Le 28 juillet, le cortège royale sort des Tuileries. Au début du parcours, les acclamations paraissent très modérées. Boulevard du Temple, un peu de fumée s'échappe d'une fenêtre. Louis Philippe fait alors remarquer à son fils, le prince de Joinville : "Je crois que ceci me regarde". C'est alors qu'un crépitement éclate, semblable au tir d'un peloton. Touché à l'encolure, le cheval du roi se cabre.. La réaction brutale de l'animal, dont une oreille a été transpercée par une balle, évite au souverain d'être touché. Mais à son côté, le maréchal Mortier, président du Conseil et ministre de la Guerre, frappé à la tête, tombe raide mort. Dans le cortège, on relève 18 morts et une vingtaine de blessés. Ce sont trois anarchistes, Fieschi, Morey et pépin, qui ont mis en place la machine infernale, 24 canons de fusil inclinés sur une claie qu'un dispositif d'allumage peut faire tirer simultanément. Ils sont déférés à la Cour des Pairs, en janvier 1836, et condamnés à la peine capitale.

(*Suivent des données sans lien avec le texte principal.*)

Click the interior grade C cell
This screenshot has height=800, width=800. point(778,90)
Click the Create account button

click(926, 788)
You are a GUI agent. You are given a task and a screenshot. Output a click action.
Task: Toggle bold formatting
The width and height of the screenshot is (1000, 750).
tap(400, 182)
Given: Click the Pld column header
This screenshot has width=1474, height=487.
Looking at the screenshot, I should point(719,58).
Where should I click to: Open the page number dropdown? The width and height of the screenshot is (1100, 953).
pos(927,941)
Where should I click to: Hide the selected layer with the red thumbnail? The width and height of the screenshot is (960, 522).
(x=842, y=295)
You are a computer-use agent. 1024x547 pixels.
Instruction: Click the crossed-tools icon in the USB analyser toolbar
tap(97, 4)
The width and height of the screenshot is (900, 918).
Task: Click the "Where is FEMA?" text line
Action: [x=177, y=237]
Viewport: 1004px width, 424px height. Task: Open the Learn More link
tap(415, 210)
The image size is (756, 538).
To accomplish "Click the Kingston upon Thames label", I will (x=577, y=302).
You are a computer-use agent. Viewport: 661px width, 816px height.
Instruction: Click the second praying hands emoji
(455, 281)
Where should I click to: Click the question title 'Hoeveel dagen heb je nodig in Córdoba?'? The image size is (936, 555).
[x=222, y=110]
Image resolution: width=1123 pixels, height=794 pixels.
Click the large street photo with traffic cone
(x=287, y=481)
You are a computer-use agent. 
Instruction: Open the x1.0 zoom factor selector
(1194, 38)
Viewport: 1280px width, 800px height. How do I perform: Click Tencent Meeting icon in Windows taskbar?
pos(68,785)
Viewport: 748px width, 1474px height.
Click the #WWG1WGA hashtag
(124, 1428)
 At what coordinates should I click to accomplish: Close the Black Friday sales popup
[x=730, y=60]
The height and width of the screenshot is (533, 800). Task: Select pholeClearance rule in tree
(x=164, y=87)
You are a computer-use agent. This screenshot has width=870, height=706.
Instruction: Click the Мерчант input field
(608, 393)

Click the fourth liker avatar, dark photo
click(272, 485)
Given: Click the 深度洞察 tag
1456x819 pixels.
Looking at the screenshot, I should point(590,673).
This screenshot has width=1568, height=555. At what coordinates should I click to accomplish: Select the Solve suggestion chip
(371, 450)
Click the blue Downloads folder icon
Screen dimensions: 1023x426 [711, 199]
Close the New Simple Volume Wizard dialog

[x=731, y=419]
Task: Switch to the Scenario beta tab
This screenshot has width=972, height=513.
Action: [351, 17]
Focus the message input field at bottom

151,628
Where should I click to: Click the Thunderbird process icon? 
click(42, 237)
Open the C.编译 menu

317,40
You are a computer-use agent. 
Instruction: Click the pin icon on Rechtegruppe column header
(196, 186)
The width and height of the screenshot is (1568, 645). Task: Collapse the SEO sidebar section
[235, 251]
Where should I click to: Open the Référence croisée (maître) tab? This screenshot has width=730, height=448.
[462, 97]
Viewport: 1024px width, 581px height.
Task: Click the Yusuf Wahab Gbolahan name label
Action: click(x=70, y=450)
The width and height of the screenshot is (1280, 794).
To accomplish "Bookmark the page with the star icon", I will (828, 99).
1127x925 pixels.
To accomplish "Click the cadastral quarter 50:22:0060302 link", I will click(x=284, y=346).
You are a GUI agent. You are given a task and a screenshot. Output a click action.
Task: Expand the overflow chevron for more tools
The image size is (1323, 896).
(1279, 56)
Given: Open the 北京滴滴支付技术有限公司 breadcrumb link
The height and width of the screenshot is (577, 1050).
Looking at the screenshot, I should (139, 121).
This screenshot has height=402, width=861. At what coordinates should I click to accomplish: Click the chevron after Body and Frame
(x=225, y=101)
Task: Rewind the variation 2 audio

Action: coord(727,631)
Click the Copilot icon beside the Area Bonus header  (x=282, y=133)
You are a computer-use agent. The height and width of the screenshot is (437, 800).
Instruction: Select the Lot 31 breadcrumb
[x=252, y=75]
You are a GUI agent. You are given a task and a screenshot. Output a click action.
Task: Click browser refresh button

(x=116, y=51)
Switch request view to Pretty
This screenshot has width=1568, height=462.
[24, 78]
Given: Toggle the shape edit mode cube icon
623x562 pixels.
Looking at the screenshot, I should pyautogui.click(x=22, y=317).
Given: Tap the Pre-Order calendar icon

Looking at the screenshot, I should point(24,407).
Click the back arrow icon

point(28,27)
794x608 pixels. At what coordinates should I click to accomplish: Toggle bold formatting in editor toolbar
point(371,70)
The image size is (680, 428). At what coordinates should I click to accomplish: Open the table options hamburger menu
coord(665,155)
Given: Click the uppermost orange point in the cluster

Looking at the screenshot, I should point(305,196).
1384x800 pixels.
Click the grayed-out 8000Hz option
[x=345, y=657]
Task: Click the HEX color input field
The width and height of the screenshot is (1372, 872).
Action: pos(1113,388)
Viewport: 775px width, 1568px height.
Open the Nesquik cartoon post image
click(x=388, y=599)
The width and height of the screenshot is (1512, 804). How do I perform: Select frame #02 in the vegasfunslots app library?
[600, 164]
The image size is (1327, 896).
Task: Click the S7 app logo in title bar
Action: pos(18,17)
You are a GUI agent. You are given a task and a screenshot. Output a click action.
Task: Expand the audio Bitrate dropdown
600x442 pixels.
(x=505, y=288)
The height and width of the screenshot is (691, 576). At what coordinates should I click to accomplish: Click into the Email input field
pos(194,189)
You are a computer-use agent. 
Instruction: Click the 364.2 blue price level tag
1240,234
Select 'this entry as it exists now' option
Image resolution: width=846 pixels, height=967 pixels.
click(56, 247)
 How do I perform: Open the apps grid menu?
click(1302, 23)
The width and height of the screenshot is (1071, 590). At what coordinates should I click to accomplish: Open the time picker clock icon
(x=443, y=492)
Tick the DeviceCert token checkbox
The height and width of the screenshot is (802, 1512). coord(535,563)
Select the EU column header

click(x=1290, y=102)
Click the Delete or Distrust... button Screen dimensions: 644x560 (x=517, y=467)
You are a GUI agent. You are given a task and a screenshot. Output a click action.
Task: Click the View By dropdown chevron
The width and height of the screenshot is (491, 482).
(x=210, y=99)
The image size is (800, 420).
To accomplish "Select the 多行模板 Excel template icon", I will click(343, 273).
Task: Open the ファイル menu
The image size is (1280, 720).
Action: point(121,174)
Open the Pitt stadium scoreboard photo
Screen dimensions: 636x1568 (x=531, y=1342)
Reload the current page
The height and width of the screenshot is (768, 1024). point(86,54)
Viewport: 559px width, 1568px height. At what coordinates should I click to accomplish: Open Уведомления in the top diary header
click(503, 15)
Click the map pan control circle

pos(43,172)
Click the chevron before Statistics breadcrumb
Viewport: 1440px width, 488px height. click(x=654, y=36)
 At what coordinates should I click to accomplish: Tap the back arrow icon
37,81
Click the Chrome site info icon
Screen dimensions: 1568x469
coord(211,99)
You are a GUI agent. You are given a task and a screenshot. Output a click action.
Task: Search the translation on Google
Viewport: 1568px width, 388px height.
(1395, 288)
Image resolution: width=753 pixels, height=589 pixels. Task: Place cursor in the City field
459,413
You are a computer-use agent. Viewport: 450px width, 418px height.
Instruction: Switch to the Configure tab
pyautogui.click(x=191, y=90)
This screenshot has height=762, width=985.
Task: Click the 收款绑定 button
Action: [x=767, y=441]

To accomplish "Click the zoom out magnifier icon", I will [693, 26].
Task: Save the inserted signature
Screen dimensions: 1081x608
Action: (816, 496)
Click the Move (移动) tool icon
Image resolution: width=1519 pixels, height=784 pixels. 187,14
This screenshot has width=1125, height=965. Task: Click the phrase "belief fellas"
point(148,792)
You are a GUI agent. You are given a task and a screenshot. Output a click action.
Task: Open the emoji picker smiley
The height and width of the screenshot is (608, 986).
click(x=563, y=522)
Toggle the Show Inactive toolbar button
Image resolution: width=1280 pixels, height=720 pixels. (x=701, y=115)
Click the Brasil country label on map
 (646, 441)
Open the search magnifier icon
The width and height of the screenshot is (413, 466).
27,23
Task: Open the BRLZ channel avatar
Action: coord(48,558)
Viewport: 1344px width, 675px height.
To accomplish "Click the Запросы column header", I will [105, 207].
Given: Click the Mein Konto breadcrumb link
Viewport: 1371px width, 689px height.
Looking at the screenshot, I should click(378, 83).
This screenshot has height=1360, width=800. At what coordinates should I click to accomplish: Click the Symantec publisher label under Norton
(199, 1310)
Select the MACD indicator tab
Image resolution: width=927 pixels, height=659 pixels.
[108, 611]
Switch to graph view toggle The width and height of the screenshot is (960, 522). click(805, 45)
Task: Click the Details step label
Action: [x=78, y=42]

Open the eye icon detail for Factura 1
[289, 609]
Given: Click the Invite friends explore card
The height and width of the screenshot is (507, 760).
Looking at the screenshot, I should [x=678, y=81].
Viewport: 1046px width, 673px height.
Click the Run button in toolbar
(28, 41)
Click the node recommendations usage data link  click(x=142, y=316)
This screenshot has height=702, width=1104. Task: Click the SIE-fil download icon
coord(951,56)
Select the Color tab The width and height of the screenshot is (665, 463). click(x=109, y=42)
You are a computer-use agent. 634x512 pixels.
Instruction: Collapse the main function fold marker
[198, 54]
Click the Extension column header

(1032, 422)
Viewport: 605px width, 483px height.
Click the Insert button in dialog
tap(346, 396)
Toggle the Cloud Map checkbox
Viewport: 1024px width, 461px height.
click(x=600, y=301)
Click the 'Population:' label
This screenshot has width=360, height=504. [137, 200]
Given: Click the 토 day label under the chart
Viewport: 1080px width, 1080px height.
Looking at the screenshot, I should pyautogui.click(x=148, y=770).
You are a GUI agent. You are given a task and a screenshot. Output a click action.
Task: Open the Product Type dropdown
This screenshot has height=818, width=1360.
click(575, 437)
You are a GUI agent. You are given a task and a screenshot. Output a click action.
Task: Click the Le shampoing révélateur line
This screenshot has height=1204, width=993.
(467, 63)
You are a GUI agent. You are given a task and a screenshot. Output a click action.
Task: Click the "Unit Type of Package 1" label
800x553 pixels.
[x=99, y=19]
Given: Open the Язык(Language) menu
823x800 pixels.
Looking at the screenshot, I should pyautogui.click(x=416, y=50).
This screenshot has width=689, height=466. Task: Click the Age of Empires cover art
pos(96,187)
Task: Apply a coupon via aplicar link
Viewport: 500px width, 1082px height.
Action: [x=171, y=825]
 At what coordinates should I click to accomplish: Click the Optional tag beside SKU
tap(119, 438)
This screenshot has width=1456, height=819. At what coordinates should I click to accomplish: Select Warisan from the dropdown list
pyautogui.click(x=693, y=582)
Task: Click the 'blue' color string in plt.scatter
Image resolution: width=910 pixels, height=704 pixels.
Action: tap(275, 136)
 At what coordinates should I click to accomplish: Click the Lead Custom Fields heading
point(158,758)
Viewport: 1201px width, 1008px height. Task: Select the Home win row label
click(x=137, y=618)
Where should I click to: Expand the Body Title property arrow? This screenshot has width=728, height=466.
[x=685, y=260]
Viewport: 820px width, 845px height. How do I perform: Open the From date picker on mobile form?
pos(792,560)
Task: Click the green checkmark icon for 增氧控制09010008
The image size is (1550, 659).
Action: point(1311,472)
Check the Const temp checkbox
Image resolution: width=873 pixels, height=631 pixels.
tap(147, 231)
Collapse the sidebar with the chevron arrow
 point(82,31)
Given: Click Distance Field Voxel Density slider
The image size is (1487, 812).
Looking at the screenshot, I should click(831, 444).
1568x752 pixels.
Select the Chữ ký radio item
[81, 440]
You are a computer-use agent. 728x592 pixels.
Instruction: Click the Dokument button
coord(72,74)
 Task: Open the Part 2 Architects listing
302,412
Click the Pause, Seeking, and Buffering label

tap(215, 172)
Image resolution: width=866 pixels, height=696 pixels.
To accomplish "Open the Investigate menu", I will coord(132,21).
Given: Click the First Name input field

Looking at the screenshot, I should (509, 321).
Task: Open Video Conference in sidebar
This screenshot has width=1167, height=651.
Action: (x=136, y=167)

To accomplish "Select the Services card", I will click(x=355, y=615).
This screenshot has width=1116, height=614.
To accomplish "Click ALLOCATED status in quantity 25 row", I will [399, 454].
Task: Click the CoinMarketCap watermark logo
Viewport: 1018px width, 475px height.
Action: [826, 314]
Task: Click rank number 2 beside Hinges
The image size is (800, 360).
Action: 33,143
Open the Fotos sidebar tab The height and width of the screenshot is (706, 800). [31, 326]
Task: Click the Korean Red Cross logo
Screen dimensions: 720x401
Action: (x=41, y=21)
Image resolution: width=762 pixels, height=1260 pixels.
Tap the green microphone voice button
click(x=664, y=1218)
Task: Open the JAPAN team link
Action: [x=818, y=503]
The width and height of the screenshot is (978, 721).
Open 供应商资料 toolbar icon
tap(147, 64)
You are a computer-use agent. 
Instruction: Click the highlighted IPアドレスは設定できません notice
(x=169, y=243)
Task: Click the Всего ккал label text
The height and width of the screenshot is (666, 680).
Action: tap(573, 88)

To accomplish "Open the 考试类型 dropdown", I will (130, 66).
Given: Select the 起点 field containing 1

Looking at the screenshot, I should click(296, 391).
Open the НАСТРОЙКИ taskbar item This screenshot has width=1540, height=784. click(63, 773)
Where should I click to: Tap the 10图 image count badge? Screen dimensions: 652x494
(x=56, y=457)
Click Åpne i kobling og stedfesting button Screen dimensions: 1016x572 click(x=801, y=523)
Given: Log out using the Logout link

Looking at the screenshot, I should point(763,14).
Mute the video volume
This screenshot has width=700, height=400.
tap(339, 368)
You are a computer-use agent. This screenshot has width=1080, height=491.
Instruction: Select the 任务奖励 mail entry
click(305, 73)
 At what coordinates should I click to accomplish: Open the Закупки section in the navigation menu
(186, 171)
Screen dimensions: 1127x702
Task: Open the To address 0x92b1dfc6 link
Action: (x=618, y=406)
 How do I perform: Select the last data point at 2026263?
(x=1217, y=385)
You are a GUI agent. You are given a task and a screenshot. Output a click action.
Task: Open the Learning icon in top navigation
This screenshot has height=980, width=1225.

La reine Marie Amélie se lamente : "Nous sommes entourés d'assassins. Quel horrible peuple! Quel affreux pays! La moindre personne du royaume est plus heureuse que nous". Son époux approuve. "Il faut, pour que les choses aillent, que je sois le directeur de tout et le maître de rien"! Dans une déclaration officielle, Louis Philippe annonce : " Mon Gouvernement connaît ses devoirs. Il saura les remplir". C'est ainsi qu'une session extraordinaire des Chambres est convoquée pour le mois d'août. Le bilan de ses travaux a garde dans l'Histoire le nom, honni des républicains, de "lois de septembre" ou "lois scélérates". Après avoir tant prôné le respect de la légalité et de la Charte constitutionnelle, la monarchie de Juillet, pour assurer sa sécurité et conforter son pouvoir, va édicter une législation d'exception préparée et défendue par le duc de Broglie.

La première des "lois scélérates" prévoit une réforme du jury pour les crimes de rébellion. Elle ramène la majorité des deux tiers requise pour les condamnations à la majorité simple de sept voix contre cinq. La seconde loi concernant les émeutes (comme celles qui, en avril 1834, s'est soldée par le massacre de la rue Transnonain) autorise à former le nombre indispensable de sections de cour d'assises. Ainsi, tous les accusés pourront être jugés simultanément et la procédure répressive sera grandement accélérée. La troisième loi, encore plus lourde de conséquences, rappelle des restrictions naguère reprochées à la Restauration. La liberté de la presse est restreinte et musèle les journaux d'opposition. Un certain nombre de crimes nouveaux sont catalogués : le blâme adressé au roi à l'occasion d'un acte de Gouvernement; l'offense directe au souverain; l'attaque contre les principes de la Charte, l'acte public d'adhésion à un autre régime et à ceux des Bourbons et des Bonaparte, et encore plus à la République.
Interdisant toute libre manifestation de la pensée et tout acte hostile non seulement à la monarchie mais aussi au monarque, les lois de septembre provoquent des discussions véhémentes. Même les partisans du régime pensent que l'on va trop loin! Mais louis Philippe a exprimé dans ces textes son intime volonté et son intransigeance. Désormais, il a en main les armes du pouvoir absolu. Après avoir triomphé de la cause légitimiste et avoir mis à mal les Républicains, à l'abri des partis extrêmes, il ne lui reste plus qu'à se débarrasser, dans son entourage, des ministres qui contrarient son dessein de gouverner en maître.